I think the passing of one of the 20th century’s most influential columnists deserves a little more than a link pointing to his obit. So I will pick up where my friend Charlie Martin left off and add a few reflections on the death of a great man.
Indeed, there are no more “influential” columnists. The democratic and leveling nature of the internet killed that idea. While we gained much with this seminal change, too often, we fail to ask what we lost.
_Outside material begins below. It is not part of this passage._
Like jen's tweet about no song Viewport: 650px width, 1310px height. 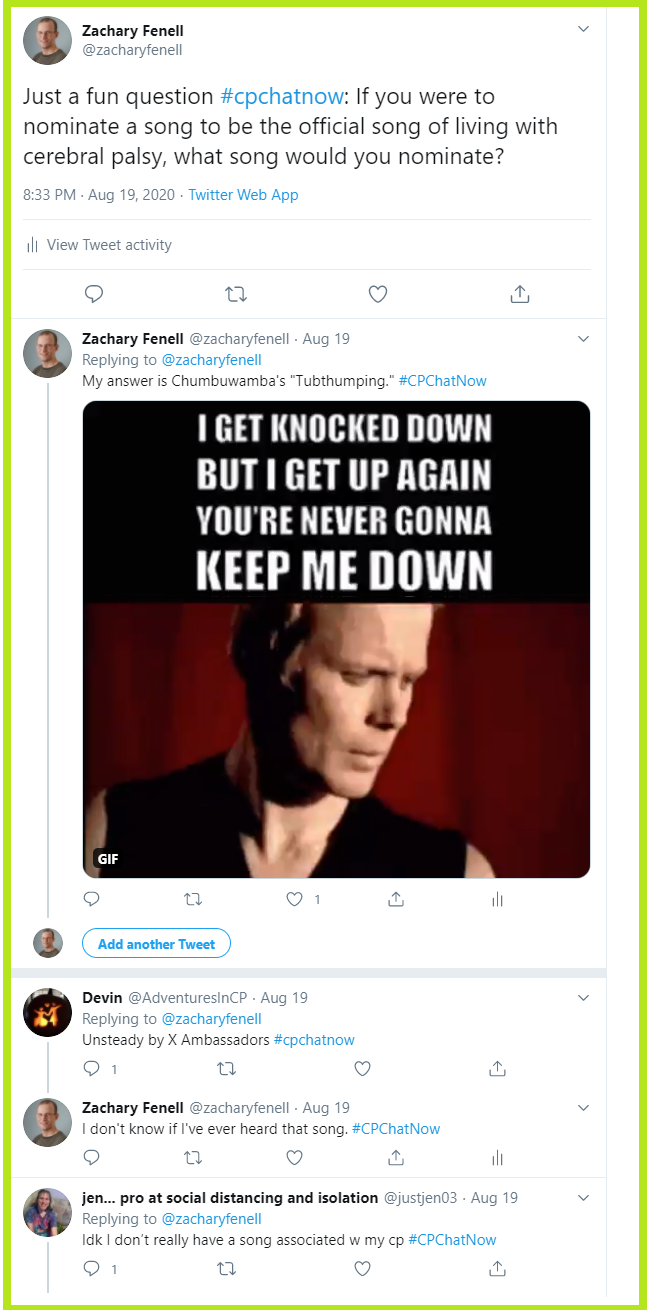click(363, 1268)
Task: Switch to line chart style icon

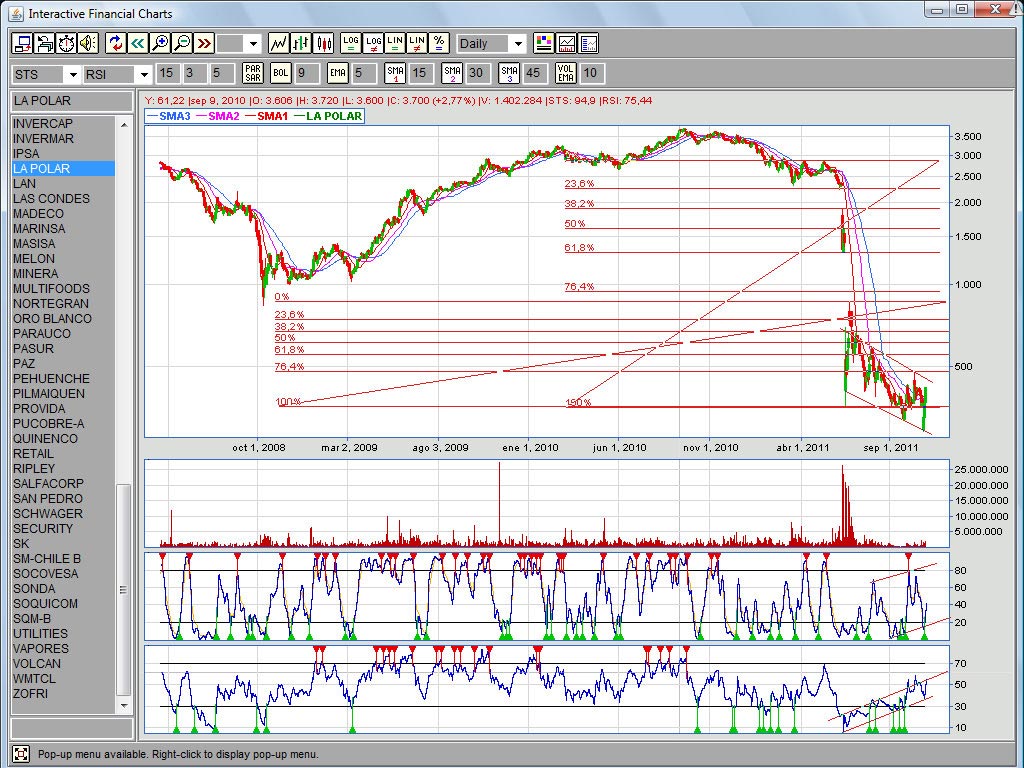Action: coord(279,43)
David Broder could kill a political career with a word. He could make one the same way. Some will rightly criticize that any one man should have that kind of power, but that was the way the media universe functioned for much of the 20th century. There were three TV networks and a handful of syndicated political columnists who shaped the nation’s agenda, policed the Congress, refereed elections, and in their own way, believed they were being fair to all. Compared to the shrieking harpies who write for the Post and the Times today, they seem the model of sobriety and balance in retrospect.
In Broder’s defense, he took this awesome responsibility with great seriousness — as did the other high priests of the political column who joined Broder at the top.
Broder at the Post, Reston at the Times, Evans-Novak, Anderson, Rowan, — at the height of their power in the 1970’s, they brought down a president, broke stories of national import, acted as a sounding board for the great and powerful, and wrote columns of such penetrating insight and skill that they were the first read every morning for political junkies all across the United States. Those that followed these giants — the Krugman’s, the Dowd’s, the Cohen’s — are a pale echo of their talent and stature.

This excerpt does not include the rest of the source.